_DOCUMENT SECTION_
Segment Open

Should You Use an Online Legal Document Service?
By Barry Zimmer on September 18th, 2012 in Elder Law, Estate Planning, Incapacity Planning, Inheritance Planning, Medical legal documents
When you first start thinking about making your estate plan, it is hard to know who to trust. There are online legal document providers offering you cheap estate plan documents that promise to be exactly what you need. There are estate planning attorneys telling you many reasons why you should not use those online providers.
As an estate planning attorney, you can guess which wayI think is right. But, you do not have to take my word for it. Instead, you can take the word of an independent study by the most respected consumer organization in the United States.
Consumer Reports recently released the results of its study of the three biggest online legal document providers: Rocket Lawyer, LegalZoom and Nolo. What they found in the Wills produced by these services was shocking. Two of them allow you to rewrite the Will in a way that could completely contradict other portions of the Will or make the Will invalid. What’s the point of using the service, then, if you can unknowlingly insert wording that contradicts the rest of the document? One of the services apparently does not know that a Trust can extend beyond a beneficiary’s 35th birthday. Those are just two examples.

Segment Closed

_Screenshot grounding data_
Segment Open

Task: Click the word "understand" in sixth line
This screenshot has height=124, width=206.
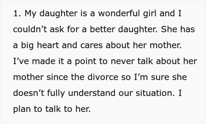Action: click(x=92, y=93)
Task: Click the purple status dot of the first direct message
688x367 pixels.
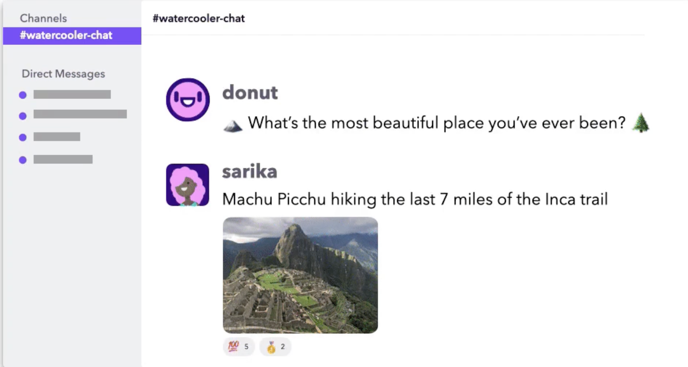Action: (22, 95)
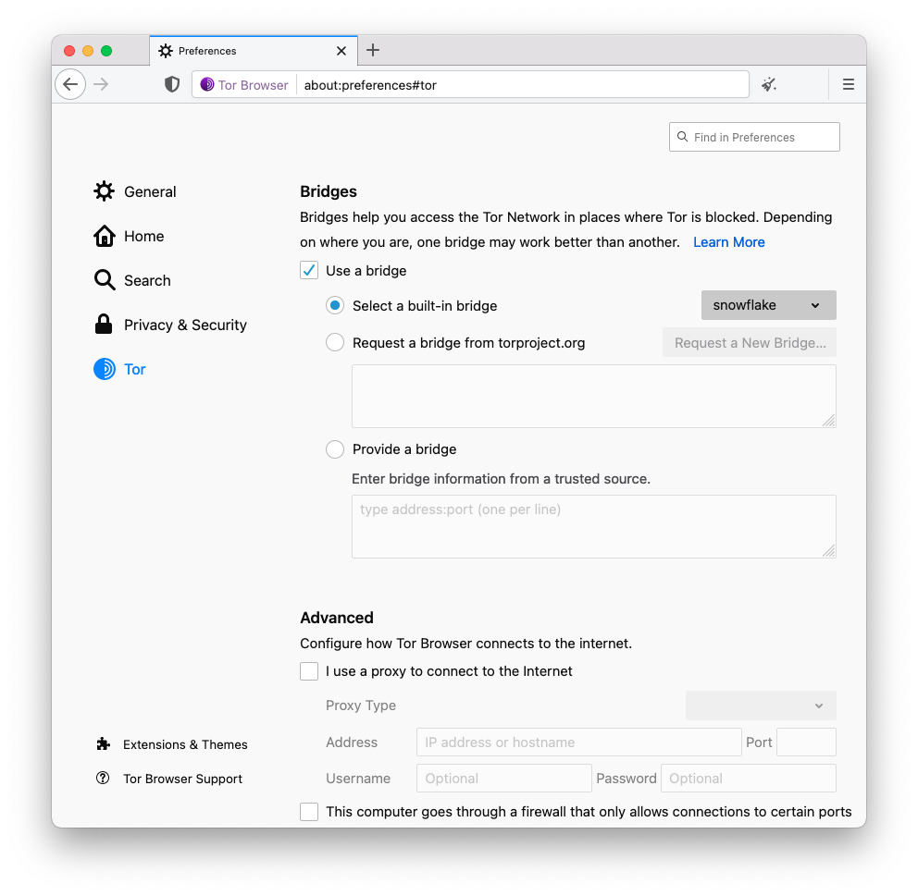
Task: Click the Learn More link
Action: [728, 242]
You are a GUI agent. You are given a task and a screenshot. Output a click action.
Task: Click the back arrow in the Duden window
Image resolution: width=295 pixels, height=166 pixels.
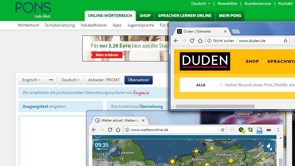tap(176, 41)
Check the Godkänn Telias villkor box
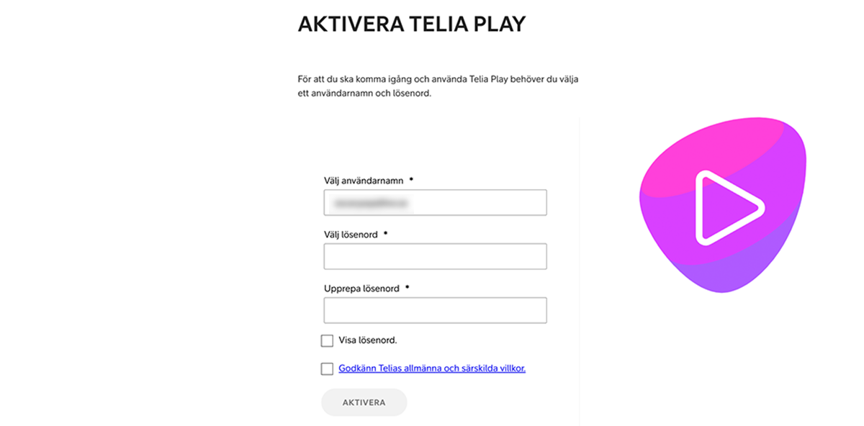The width and height of the screenshot is (864, 426). [325, 368]
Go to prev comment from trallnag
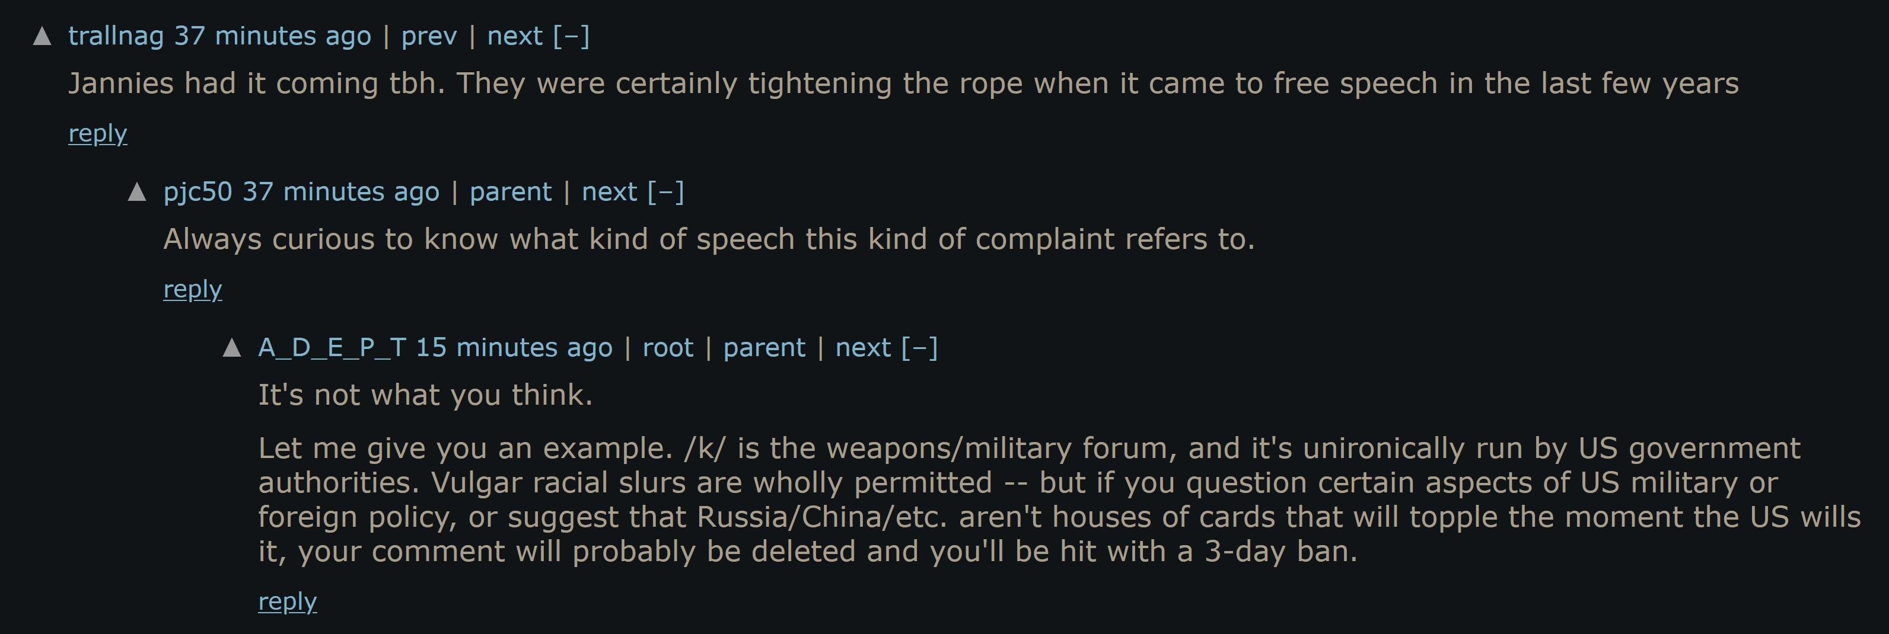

Segment Closed

_EXERCISE A_
In the article on online legal document services, which three providers did Consumer Reports study?
_EXERCISE B_
Pick up the article on online legal document services right after its last sentence and keep it going.
The entries have nothing to do with what comes next.

_YOUR RESPONSE A_
Rocket Lawyer, LegalZoom and Nolo.

_YOUR RESPONSE B_
The article concludes that the sites offer basic legal advice that might help you save money spent on a lawer. But it also says that many consumers are better off consulting a lawyer. To this I add my own thoughts.
When you work with a qualified estate planning lawyer, the legal documents are anitclimatic. What you pay for is the experience and skill of the lawyer’s art. That is, knowing which tool to use and for what purposes; traps to avoid and best practices to follow; how to handle specific family circumstances, goals and issues; tax saving techniques. Things that no website can ever offer because there is no substitute for human analysis and interaction.
What’s more — no website or document factory can be there to guide your family through the process of settling your affairs after death or helping during incapacitation. Because planning and settling estates is about much, much more than documents.
To make sure that you get an estate plan that works for you, talk to an estate planning attorney — not to your keyboard!